The disclosure is being made in response to reports that a giant Japanese conglomerate is acquiring a substantial stake in the MPIC and MPIC will soon be delisting from the PSE.

MPIC’s share price has recently hit P4.18 per share, its highest in one year, from its low of P3.14 per share in the last 12 months. As of this writing, the stock has risen by more than 5.5 percent at P4.00 per share and an intraday range of P3.80 to P4.02 per share.

The stock has seen renewed buying interest following talks for the entry of a strategic investor and its possible delisting.

MPIC reported that its attributable net income inched up 4 percent to P16.4 billion in the first nine months of 2022 from the P15.74 billion earned in the same period of 2021.

According to MPIC Chief Finance, Risk and Sustainability Officer Chaye A. Cabal–Revilla, consolidated core net income grew 25 percent growth to P11.8 billion for the first nine months of 2022 from P9.5 billion a year earlier.

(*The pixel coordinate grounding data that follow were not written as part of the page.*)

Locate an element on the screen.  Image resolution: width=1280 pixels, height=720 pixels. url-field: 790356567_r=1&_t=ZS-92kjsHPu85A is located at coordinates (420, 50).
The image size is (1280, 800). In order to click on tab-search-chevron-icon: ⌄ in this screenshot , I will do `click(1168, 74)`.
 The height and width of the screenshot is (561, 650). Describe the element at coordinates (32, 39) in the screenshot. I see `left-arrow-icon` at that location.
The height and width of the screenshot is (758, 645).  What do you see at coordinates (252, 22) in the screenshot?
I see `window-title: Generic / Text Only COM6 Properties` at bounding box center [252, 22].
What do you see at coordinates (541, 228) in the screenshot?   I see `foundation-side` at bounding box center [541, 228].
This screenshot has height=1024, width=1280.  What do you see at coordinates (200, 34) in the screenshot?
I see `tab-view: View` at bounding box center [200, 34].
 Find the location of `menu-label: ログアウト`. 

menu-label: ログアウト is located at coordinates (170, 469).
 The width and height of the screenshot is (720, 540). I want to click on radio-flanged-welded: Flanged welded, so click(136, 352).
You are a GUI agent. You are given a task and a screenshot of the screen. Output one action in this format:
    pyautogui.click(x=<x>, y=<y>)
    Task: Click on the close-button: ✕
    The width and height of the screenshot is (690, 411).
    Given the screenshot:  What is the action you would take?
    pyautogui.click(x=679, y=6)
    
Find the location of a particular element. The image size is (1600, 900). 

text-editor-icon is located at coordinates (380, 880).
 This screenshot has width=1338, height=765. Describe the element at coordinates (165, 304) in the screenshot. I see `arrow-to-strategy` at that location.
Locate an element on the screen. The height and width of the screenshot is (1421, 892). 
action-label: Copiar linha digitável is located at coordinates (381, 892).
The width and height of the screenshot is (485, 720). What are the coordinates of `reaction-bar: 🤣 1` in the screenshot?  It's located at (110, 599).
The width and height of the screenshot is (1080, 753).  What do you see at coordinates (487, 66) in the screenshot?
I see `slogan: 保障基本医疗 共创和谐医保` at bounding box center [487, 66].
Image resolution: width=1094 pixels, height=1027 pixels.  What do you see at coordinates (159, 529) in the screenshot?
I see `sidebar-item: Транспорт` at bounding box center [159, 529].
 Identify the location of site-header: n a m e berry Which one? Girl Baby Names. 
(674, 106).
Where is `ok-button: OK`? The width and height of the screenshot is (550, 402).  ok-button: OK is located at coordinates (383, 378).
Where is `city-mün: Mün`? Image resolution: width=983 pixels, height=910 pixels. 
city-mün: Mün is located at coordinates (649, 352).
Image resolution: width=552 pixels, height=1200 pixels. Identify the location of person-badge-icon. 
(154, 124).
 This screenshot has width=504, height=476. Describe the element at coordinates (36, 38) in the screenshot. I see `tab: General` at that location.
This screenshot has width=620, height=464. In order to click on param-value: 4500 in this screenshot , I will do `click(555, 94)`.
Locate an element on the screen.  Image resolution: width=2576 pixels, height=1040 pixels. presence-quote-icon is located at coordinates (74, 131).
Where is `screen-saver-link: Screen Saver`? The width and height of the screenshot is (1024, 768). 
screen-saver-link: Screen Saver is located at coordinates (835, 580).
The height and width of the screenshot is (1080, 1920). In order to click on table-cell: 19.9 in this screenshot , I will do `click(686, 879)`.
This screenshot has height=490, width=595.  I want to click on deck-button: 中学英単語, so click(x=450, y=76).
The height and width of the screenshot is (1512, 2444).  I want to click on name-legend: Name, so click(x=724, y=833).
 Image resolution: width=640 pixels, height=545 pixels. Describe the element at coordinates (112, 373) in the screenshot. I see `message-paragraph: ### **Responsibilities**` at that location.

She said “Improved financial and operating results of the constituent companies delivered a 17 percent increase in contribution from operations, mainly driven by a strong recovery in toll road traffic, growth in power consumption, and increase in billed water volumes.”

Power accounted for P8.9 billion or 58 percent of net operating income; Toll Roads contributed P4.1 billion or 26 percent; Water contributed P2.2 billion or 15 percent; and the other businesses, mainly Real Estate, Hospitals, Fuel storage, and Light Rail, contributed P153 million.